As a 16+ year veteran of working from home (except when actually onsite with clients), there is definitely an adjustment period, containing all of the above! However, when you get into rhythms, you find it amazing effective and even, yes, freeing. Biggest caution: set boundaries – when you “clock out,” really clock out. Resist the temptation to check that email ding you just heard or the text notification. Yes, sometimes you have to – but most of the time, you don’t. Domestic tranquility bonus – your regular breaks throughout the day can now be applied to household chores.
Great word, Bob! Merriem and I had to set start/stop rules. I did an excellent job at clocking out…for the first two days. 🙂 Yesterday was not so excellent. Today is a new day!
Hello, fellow home bodies! I was so excited to work from home because I thought I would finally get some work done!! So far my hopes have not been fulfilled! My plan was to have my schedules completed online through the spring (should we, in fact, be able to meet together again) and call at least 3 volunteers a day to check in with them and to see how they were doing and strategize for the future. Yesterday, between all the conference call meetings and distractions of other calls and texts…not to mention the distractions of home, I never even looked at Planning Center and I had a conversation with exactly zero volunteers. Plenty of emails and texts but no conversations. It’s 10:43am EST and so far we had an hour long campus staff meeting and I had another call postponed. Hopefully my 11:00 call with my new Coffee ministry leader will happen. 🙂 Hope you all are actually getting some work done where you are! But either way, we are so privileged to do what we do! I am so grateful!

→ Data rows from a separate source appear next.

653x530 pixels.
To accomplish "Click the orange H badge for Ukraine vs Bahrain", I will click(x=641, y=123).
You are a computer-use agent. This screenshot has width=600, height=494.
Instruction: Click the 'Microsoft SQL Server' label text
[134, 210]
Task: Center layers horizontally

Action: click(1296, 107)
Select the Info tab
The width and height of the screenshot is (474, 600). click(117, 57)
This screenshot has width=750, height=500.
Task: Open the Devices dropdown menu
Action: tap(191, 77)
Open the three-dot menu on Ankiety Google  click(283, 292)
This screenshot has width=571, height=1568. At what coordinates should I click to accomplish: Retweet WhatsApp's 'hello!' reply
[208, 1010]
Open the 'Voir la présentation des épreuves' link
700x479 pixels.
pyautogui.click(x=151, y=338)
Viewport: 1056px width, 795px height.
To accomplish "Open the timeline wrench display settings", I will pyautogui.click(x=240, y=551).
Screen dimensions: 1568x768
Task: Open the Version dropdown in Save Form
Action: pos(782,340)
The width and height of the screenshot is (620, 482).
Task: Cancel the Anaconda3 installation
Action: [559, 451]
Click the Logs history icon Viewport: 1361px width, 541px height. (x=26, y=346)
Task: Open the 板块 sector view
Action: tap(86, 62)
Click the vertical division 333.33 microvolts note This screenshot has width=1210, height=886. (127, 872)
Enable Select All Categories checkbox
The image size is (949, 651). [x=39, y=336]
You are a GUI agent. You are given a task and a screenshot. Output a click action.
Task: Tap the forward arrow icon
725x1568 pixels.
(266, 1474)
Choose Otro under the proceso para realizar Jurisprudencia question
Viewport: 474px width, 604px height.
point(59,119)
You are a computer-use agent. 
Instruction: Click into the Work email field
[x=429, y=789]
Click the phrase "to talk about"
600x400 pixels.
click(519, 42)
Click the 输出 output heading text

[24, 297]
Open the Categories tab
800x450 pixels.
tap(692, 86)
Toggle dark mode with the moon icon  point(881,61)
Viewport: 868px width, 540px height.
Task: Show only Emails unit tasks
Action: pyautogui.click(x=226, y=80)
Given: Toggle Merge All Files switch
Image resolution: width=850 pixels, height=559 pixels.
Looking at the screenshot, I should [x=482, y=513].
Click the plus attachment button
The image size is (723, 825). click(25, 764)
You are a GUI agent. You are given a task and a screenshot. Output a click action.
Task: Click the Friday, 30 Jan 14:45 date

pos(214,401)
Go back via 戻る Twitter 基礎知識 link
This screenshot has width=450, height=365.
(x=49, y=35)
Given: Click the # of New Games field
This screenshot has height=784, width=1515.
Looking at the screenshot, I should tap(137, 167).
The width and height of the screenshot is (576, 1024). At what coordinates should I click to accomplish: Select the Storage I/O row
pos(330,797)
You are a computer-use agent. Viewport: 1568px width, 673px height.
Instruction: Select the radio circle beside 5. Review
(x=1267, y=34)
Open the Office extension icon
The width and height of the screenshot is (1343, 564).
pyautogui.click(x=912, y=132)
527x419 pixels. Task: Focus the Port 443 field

Ha! Mary, I think a lot of us can relate to that. I’ve done an awful lot of stuff…not much of which I’d actually planned to do this week.
Thank you for the lighthearted look! As of today, we are still able to work from church with the work from home idea in the background. I am writing many cards and making calls to my volunteers. It seems that the days of more personal calls is here. Human voices are nice!
Agreed! I have a feeling I’m going to have more phone calls “just to check in” over the next few weeks than I’ve had in the last 15 years!